Kids should sit in rear-facing car seats until they are 2 years old instead of 1, says new advice from a group of American pediatricians and U.S. traffic safety officials.

Older kids too should ride in booster seats longer too, up to the age of 12, depending on their height, the new recommendations advise.

Parents have long been told to follow the weight and body length limits listed on their car seat. But many have used the general guideline of one year of age or 20 to 22 pounds (9.0 to 9.9 kg) as a guideline for when to move them into a front-facing car seat or when to turn their baby’s convertible car seat around.

The American Academy of Pediatrics is worried that some parents have been turning their babies around too early, putting the children at risk of serious injury or death in the event of a crash.

So after carefully reviewing the latest data that shows that children in rear-facing car seats are more likely to surivive a crash, the AAP has issued a new policy statement. The statement says toddlers should sit in rear-facing car seats until age two, or for as long as they are within the weight and height limits listed by the car seat’s manufacturer.

If a child under the age of two outgrows the weight limits for their infant car seat, they should be moved to a rear-facing convertible car seat and kept in that position until age two, the AAP now says. Only after the age of two should the car seat be turned forward-facing.

The U.S. National Highway Traffic Safety Administration issued separate but similar recommendations, stressing that there is no need to hurry to transition a child to the next restraint type.

“The best possible thing you can do is keep your child rear-facing as long as possible,” the AAP’s Dr. Benjamin Hoffman, who helped write the new policy, told Reuters. “We hope we will be able to convince parents to keep their children rear-facing longer.”

Dr. Claude Cyr, a member of the Canadian Paediatric Society’s Injury Prevention Committee, says the U.S. and Canadian recommendations are similar. But he tells CTV News that the re-wording of the AAP guidelines could compel a review of the Canadian guidelines to see if they could be made clearer.

The CPS guidelines state that only when a car seat’s weight or height limits have been exceeded, should parents move their children into the next phase of car seat.

“Parents should be encouraged to continue to use a rear-facing seat as long as the height and weight limitations allow,” the CPS guidelines read.
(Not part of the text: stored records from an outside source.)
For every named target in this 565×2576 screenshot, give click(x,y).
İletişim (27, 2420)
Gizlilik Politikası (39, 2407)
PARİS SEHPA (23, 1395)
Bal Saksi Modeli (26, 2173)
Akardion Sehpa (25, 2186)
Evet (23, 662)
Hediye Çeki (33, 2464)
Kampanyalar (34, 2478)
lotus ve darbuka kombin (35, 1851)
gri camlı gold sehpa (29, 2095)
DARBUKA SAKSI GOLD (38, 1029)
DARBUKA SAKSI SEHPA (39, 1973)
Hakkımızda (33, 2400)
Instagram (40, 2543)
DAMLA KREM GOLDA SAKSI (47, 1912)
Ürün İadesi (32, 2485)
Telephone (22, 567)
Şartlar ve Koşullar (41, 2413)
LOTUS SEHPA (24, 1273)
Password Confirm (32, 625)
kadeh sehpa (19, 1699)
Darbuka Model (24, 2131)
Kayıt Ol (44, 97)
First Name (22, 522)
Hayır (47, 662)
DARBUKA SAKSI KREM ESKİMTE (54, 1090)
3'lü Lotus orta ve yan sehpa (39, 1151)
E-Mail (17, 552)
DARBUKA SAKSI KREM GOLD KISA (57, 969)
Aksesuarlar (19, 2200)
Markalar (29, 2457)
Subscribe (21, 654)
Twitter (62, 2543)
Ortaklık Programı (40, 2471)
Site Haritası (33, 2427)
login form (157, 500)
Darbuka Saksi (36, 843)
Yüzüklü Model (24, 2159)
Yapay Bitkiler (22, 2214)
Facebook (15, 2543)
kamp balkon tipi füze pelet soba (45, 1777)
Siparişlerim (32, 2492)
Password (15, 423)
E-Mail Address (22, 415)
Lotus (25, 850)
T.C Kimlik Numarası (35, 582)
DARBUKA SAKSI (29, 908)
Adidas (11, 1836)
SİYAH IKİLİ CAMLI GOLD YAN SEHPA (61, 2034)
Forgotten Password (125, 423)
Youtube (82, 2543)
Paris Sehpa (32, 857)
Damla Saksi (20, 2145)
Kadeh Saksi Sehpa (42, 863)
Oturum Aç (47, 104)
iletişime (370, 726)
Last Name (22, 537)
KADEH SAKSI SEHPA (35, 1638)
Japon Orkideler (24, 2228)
After kids have been moved into a front-facing car seat with five-point harnesses, they should stay in that seat until they reach the top height or weight limit allowed by the car seat’s manufacturer. The AAP says the lowest maximum weight limit for forward-facing car seats is 40 lb (18 kg), while some models of can accommodate children up to 65 lb (30 kg).

Kids who exceed those weight limits should then move to a booster seat used with the car’s seatbelt, until they are tall enough to fit correctly with just the seat belt. That’s usually when kids are between eight and 12 years old, or when they’ve reached 4 feet 9 inches (145 centimetres).
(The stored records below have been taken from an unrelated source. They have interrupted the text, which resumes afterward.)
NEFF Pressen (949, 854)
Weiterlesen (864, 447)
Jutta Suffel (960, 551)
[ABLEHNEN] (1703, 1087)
For a seat belt to fit properly, the lap belt must lie snugly across the upper thighs or lap, not the stomach. The shoulder belt should lie snug across the shoulder and chest and not cross the neck. A poorly fitting seat belt can cause abdominal and spinal injuries in a crash.
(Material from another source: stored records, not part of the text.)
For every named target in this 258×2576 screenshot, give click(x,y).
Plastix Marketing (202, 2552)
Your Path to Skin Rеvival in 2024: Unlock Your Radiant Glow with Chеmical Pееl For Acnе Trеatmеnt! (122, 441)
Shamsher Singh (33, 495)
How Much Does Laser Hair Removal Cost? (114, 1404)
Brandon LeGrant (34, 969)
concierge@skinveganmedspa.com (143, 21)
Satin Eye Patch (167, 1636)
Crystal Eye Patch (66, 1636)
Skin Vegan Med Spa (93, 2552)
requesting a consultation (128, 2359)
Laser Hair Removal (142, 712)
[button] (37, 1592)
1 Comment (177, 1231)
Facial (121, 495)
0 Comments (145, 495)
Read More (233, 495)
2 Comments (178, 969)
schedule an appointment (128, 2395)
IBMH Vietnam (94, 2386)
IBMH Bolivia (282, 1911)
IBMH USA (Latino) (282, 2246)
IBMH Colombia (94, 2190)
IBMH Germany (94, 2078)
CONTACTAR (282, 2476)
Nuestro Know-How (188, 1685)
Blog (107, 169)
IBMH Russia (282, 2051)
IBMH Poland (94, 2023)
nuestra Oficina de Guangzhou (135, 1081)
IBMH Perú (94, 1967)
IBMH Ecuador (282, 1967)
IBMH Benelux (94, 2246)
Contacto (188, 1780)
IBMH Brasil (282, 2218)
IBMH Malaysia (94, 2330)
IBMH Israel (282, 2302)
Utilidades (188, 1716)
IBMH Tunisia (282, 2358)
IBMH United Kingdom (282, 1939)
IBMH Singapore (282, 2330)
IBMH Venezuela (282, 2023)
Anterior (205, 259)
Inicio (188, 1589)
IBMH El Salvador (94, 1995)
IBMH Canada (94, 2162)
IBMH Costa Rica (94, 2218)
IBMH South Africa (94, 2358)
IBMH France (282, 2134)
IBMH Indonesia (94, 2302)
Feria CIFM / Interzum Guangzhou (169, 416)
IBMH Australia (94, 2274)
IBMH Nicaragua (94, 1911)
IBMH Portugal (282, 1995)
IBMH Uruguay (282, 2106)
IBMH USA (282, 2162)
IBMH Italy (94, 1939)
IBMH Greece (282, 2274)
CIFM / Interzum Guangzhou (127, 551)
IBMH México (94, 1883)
And no child younger than 13 should ride in the front seat, both groups remind.

According to the new AAP statement, published in the journal Pediatrics, 1,500 kids under 16 die every year in car crashes in the U.S.

Child safety seats have been shown to cut the risk of death by 28 per cent compared with seatbelts; they also reduce non-fatal injuries.

Car seats with five-point harnesses are able to distribute the energy of a crash over a bigger area of the body, instead of concentrating it on the points where a seatbelt touches the body: the shoulders, belly and hips.

Booster seats too have also been found to reduce the risk of non-fatal injury among 4- to 8-year-olds by 45 per cent compared with seat belts alone, the AAP says.